See the game at play? The answer was not “I never talked to the President about Donald Trump” or “We did not talk about Donald Trump.” The answer was “…we had much more important things to talk about than Donald Trump.” So clever, yes? Not since “I did not have sex with that woman, Ms. Lewinsky” and “It depends on what the definition of is, is” has there been such verbal artistry at work.

Oh, please.

In fact, Trump University — which changed its name to the Trump Entrepreneurial Initiative way back in 2010, has a 98% approval rating from its attendees. Anyone who thinks Donald Trump won’t be able to find attendees aplenty who loved the experience are foolish beyond measure.

But let’s stay focused here on Eric Schneiderman.

In a year when Americans have learned the hard way about the real motives behind seemingly impartial, even-handed, above-it-all institutions — the IRS is the poster child for this — Schneiderman’s pious declarations of legal propriety in the Trump lawsuit are laughable.


What do we have here? What do we really have here?

Why is what is happening to Donald Trump important to understand?

Donald Trump isn’t being sued.

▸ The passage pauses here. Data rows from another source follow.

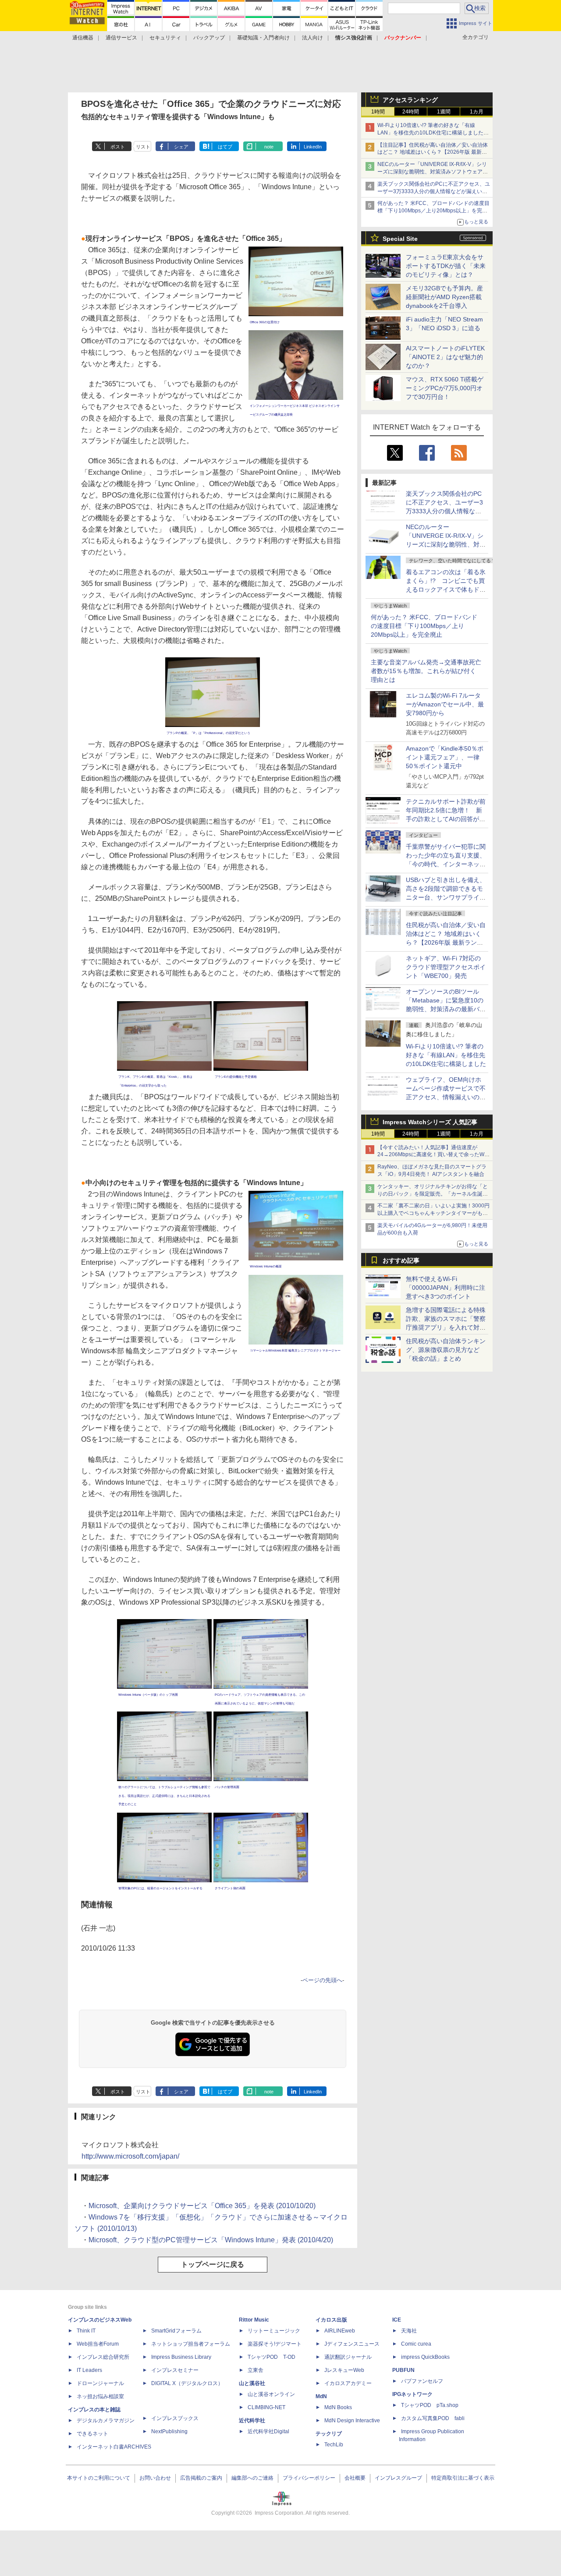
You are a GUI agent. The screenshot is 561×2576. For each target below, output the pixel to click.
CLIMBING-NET (266, 2407)
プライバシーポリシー (309, 2478)
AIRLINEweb (339, 2331)
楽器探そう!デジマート (275, 2344)
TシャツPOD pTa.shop (429, 2405)
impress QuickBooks (425, 2357)
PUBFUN (403, 2370)
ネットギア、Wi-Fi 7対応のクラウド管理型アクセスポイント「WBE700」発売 (446, 967)
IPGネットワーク (412, 2394)
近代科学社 (252, 2420)
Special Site (400, 238)
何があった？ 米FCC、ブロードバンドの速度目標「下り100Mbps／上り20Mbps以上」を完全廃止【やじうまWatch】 (433, 210)
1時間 (378, 112)
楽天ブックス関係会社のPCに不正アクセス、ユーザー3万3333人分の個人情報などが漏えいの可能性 (433, 191)
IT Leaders (89, 2370)
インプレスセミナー (175, 2370)
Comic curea (416, 2344)
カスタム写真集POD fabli (433, 2418)
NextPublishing (169, 2431)
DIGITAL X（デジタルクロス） (187, 2383)
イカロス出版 (331, 2320)
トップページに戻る (212, 2264)
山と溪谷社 (252, 2383)
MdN (321, 2396)
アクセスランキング (410, 99)
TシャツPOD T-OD (271, 2357)
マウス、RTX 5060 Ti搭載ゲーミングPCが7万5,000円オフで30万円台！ (444, 388)
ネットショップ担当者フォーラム (190, 2344)
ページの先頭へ (322, 1980)
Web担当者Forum (98, 2344)
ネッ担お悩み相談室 (100, 2396)
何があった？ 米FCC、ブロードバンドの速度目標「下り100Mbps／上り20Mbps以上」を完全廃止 (424, 626)
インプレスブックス (175, 2418)
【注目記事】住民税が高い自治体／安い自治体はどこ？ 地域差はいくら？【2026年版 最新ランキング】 (432, 152)
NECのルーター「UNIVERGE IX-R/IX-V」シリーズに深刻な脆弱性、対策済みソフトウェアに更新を (432, 171)
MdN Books (338, 2407)
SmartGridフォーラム (176, 2331)
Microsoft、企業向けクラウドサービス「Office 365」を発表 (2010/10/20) (202, 2205)
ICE (396, 2320)
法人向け (312, 38)
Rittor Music (254, 2320)
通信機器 (82, 38)
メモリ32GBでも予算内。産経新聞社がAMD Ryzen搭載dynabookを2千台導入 (444, 297)
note (268, 146)
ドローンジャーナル (100, 2383)
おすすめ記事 (401, 1260)
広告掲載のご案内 (201, 2478)
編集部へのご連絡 (252, 2478)
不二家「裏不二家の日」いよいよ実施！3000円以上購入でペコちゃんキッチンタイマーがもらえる (433, 1213)
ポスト (117, 146)
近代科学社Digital (268, 2431)
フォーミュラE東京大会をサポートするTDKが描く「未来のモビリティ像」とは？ (446, 266)
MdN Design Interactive (352, 2420)
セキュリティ (165, 38)
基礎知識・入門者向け (263, 38)
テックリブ (329, 2434)
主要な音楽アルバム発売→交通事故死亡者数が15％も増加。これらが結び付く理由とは (426, 671)
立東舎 (255, 2370)
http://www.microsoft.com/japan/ (130, 2156)
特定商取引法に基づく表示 (462, 2478)
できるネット (92, 2434)
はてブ (225, 146)
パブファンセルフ (422, 2381)
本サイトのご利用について (98, 2478)
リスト (143, 146)
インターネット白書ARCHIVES (114, 2447)
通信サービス (121, 38)
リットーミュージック (274, 2331)
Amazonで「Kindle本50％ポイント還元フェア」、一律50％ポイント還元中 (444, 757)
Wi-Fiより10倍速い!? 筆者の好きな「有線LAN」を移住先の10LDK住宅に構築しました (446, 1055)
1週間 (444, 112)
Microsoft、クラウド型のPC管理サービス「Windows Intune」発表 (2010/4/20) (211, 2240)
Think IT (86, 2331)
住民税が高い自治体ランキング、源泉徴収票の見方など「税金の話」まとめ (446, 1349)
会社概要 (355, 2478)
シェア (181, 146)
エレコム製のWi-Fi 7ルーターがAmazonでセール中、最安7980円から (445, 704)
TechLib (333, 2445)
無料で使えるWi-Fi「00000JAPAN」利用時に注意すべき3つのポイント (445, 1287)
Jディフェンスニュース (352, 2344)
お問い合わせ (155, 2478)
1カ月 (476, 112)
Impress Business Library (181, 2357)
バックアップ (209, 38)
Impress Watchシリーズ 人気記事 (430, 1122)
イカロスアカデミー (348, 2383)
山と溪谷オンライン (271, 2394)
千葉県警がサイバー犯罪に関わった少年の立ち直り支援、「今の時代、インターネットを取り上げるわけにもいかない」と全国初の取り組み (446, 864)
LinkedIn (313, 146)
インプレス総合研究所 (103, 2357)
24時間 (410, 112)
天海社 (409, 2331)
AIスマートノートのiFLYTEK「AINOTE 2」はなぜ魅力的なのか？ (445, 357)
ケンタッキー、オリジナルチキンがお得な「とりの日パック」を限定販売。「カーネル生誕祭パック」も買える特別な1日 (432, 1193)
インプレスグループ (398, 2478)
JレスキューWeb (344, 2370)
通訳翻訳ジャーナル (348, 2357)
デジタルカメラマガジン (106, 2420)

Donald Trump is being targeted. 

Targeted by a man — Eric Schneiderman — whose Senate colleague has told the FBI “about corruption involving Eric Schneiderman.”

Targeted by a man — Eric Schneiderman — whose name appears in a federal sentencing memorandum citing as a suspect an “associate of New York State Attorney General Eric Schneiderman”.

Targeted by a man — Eric Schneiderman — who hired as chief of staff to the Attorney General not an accomplished non-political lawyer but rather a man described as seeing “life as a campaign” and a “slick and aggressive young operative.”

Targeted by a man — Eric Schneiderman — who is the subject of an‘investigate Schneiderman’ movement by the U.S. House Financial Services Committee.

Targeted by a man — Eric Schneiderman — who refuses to investigate a Wall Street Democrat who lost $1 billion in private investor money.

Targeted by a man — Eric Schneiderman — who met with the President of the United States hours before announcing his Trump lawsuit and then went on national television to play word games about what was said.

The real news here? 

The real news is that Eric Schneiderman is using the shiny object that is Donald Trump to distract from the fact that Eric Schneiderman himself is doing everything he can to avoid being held accountable for what more and more people every day see as his politicization of the office of Attorney General of New York.

Which is to say, the Attorney General of New York’s lawsuit against Trump is nothing more than the work of a political scam artist masquerading as a law enforcement official.

“You can’t make false representations,” Schneiderman says of Trump.

Exactly. And pretending to be an above-it-all just-the-facts prosecutor when in fact your record is replete with allegations of corruption and sheer politics is nothing if not a “false representation.”

It doesn’t get more cynical than that. 

Much attention has been given this week — and deservedly so — to the fiftieth anniversary of the March on Washington. 

This November will mark the fortieth anniversary of another historical event. The press conference at which then-President Richard Nixon stood before a group of editors and said: 

“People have got to know whether or not their President is a crook. Well, I’m not a crook.”

Presumably, New Yorkers have a right to know the same about their state attorney general. 

Is Eric Schneiderman a crook?

It’s time for the investigation to begin.